Technical documentation

» Feedback
Content starts here

 » Table of Contents

 » Index

NAME

iconv(), iconv_open(), iconv_close() — codeset conversion routines

SYNOPSIS

#include <iconv.h> iconv_t iconv_open(const char *tocode, const char *fromcode); size_t iconv( iconv_t cd, const char **inbuf, size_t *inbytesleft, char **outbuf, size_t *outbytesleft ); int iconv_close(iconv_t cd);

Remarks

These interfaces conform to the XPG4 standard, and should be used instead of the 9.0 iconv interfaces, such as, iconvopen(), iconvclose(), iconvsize(), iconvlock(), ICONV(), ICONV1(), and ICONV2().

Refer to the white paper entitled, HP-UX 11.0 - 11i Internationalization Features White Paper for an understanding of the conversion process. The white paper explains how iconv uses tables and methods to do the conversions. This white paper also shows you how to customize your own conversions. The white paper is in http://docs.hp.com.

DESCRIPTION

The iconv_open() routine uses two configuration files, system.config.iconv and config.iconv residing in the /usr/lib/nls/iconv directory. The entries in the system.config.iconv and config.iconv file are the set of conversions (codeset names) that are supported by iconv(). The first two columns correspond to the fromcode and tocode names. These names may be directly used or their corresponding aliases may be used as parameters to iconv_open().

iconv_open()

Returns a conversion descriptor that describes a conversion from the codeset specified by the string pointed to by the fromcode argument to the codeset specified by the tocode argument.

A conversion descriptor remains valid in a process until that process closes it.

The fromcode and tocode arguments must have a corresponding entry in the configuration files /usr/lib/nls/iconv/system.config.iconv or /usr/lib/nls/iconv/config.iconv.

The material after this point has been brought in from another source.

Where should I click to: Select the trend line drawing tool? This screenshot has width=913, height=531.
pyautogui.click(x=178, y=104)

The system file /usr/lib/nls/iconv/system.config.iconv can not be modified and contains codeset names supported by the operating system.

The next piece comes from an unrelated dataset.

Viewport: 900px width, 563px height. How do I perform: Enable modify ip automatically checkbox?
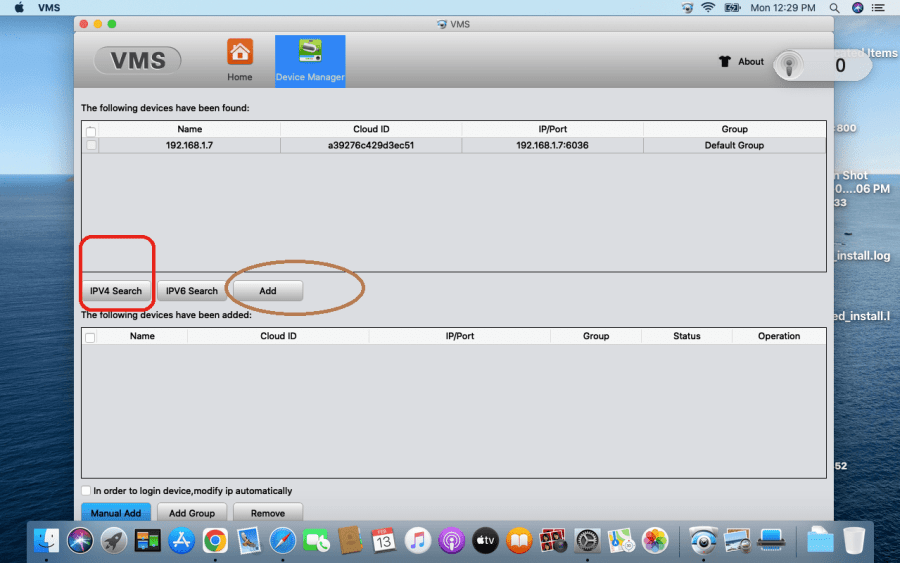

/usr/lib/nls/iconv/config.iconv can be modified by the user for customization.

iconv_open() searches the codeset names first in /usr/lib/nls/iconv/system.config.iconv and then in /usr/lib/nls/iconv/config.iconv to check if the requested conversion is supported. If so, iconv_open() determines which table and/or method to use for the conversion.

iconv()

Converts a sequence of characters from one codeset that is contained in the array specified by inbuf, into a sequence of corresponding characters in another codeset, contained in the array specified by outbuf. The codesets are those specified in the iconv_open() call that returned the conversion descriptor cd. The inbuf argument points to a variable that points to the first character in the input buffer, and inbytesleft indicates the number of remaining bytes in the buffer being converted. The outbuf argument points to a variable that points to the first available byte in the output buffer, and outbytesleft indicates the number of the available remaining bytes in the buffer.

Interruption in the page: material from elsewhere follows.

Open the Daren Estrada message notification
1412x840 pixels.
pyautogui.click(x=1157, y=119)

If a sequence of input bytes does not form a valid character in the specified codeset, conversion stops after the previous successfully converted character. If the input buffer ends with an incomplete character or shift sequence (see Special Usage section), conversion stops after the previous successfully converted character. If the output buffer is not large enough to hold the entire converted output, conversion stops just prior to the character that would cause the output buffer to overflow. The variable pointed to by inbuf is updated to point to the byte following the last byte successfully used in the conversion. The value pointed to by inbyesleft is reduced to reflect the number of bytes still not converted in the input buffer. The variable pointed to by outbuf is updated to point to the byte following the last byte of converted output data. The value pointed to by outbytesleft is reduced to reflect the number of bytes still available in the output buffer.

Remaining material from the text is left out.